It is effective that sample B discharges oxygen in the All Time of 21 hours in water.Sample B exceedes in water in 30 minutes
The baseline values (9.96ppm) of oxygen.Although sample B initial releases oxygen is sent out with fast speed (in oxygen that 3.5 hours reach 30ppm)
It is raw, but the hyperoxia horizontal period maintained up to 21 hours in solution.
This identical program is carried out to obtain from Halyard Health, what LLC (Atlanta, GA) was obtained
The oxygenation measurement value of OxyGenesys wound dressings.The ability that sample B is discharged into oxygen with the time is entered with OxyGenesys wound dressings
Row compares.It was unexpected that sample B foams prove there is the oxygen release ability higher than OxyGenesys dressing.In the bar tested
Under part, sample B foams discharge the most 645ppm of every gram of material oxygen in the time frame of 11 hours.On the other hand, at this
In same time framework, OxyGenesys wound dressings only reach the most 555ppm of every gram of material dissolved oxygen (5.4 hours).

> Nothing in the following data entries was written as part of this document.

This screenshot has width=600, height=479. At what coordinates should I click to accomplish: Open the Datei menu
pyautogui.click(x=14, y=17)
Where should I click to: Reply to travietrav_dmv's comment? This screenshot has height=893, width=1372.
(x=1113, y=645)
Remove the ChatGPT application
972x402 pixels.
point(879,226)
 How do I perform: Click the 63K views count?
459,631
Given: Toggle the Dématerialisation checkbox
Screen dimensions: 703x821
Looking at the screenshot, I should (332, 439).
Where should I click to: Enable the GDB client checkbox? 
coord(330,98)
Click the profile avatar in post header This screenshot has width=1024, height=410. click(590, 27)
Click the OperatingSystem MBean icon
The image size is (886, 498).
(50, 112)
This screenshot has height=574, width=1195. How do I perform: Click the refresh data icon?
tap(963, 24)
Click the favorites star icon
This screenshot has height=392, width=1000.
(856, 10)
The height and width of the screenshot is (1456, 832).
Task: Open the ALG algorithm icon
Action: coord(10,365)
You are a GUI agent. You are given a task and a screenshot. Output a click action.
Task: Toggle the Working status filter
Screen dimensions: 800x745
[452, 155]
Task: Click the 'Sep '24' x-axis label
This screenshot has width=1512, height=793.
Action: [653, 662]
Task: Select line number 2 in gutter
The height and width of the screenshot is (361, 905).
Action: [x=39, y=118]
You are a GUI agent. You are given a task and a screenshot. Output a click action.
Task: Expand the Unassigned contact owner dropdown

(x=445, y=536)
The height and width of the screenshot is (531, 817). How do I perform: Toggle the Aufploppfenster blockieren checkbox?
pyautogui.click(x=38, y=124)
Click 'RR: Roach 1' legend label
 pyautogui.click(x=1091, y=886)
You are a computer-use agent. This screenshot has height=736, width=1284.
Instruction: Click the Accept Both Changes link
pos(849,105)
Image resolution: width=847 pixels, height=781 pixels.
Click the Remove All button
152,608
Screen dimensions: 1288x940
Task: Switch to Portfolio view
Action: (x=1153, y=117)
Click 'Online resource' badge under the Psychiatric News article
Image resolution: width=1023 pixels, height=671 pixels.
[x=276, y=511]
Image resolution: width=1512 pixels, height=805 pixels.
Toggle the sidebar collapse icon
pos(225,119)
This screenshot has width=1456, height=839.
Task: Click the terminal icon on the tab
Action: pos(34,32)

The time point of 11 hours, sample B foams still discharge oxygen, and OxyGenesys has reached its peak value and begun to decline.
Example 2
Slight excess of alkali (is added by 40 grams of super-absorbent materials (SR1717), 40 water, 10.5ml 2N sodium hydroxides
So as to oligomerisation of propene hydrochlorate existing for neutralizing in the form of sour) and 13.6 gram of 17% hydrogen peroxide obtained aqueous solution.Sample is poured into
In the square grinding tool of 10.5 × 10.5cm gels thick 4mm.Then it is square sample to be cut into four identicals.Each use weight equivalents
17% hydrogen peroxide perfusion.Once material absorbs all peroxide liquids, sample is just placed in 80 DEG C of convection current and dried
60-90 minutes are to generate the sample of foaming in case.Generally, sample size and double thickness during formation of foam.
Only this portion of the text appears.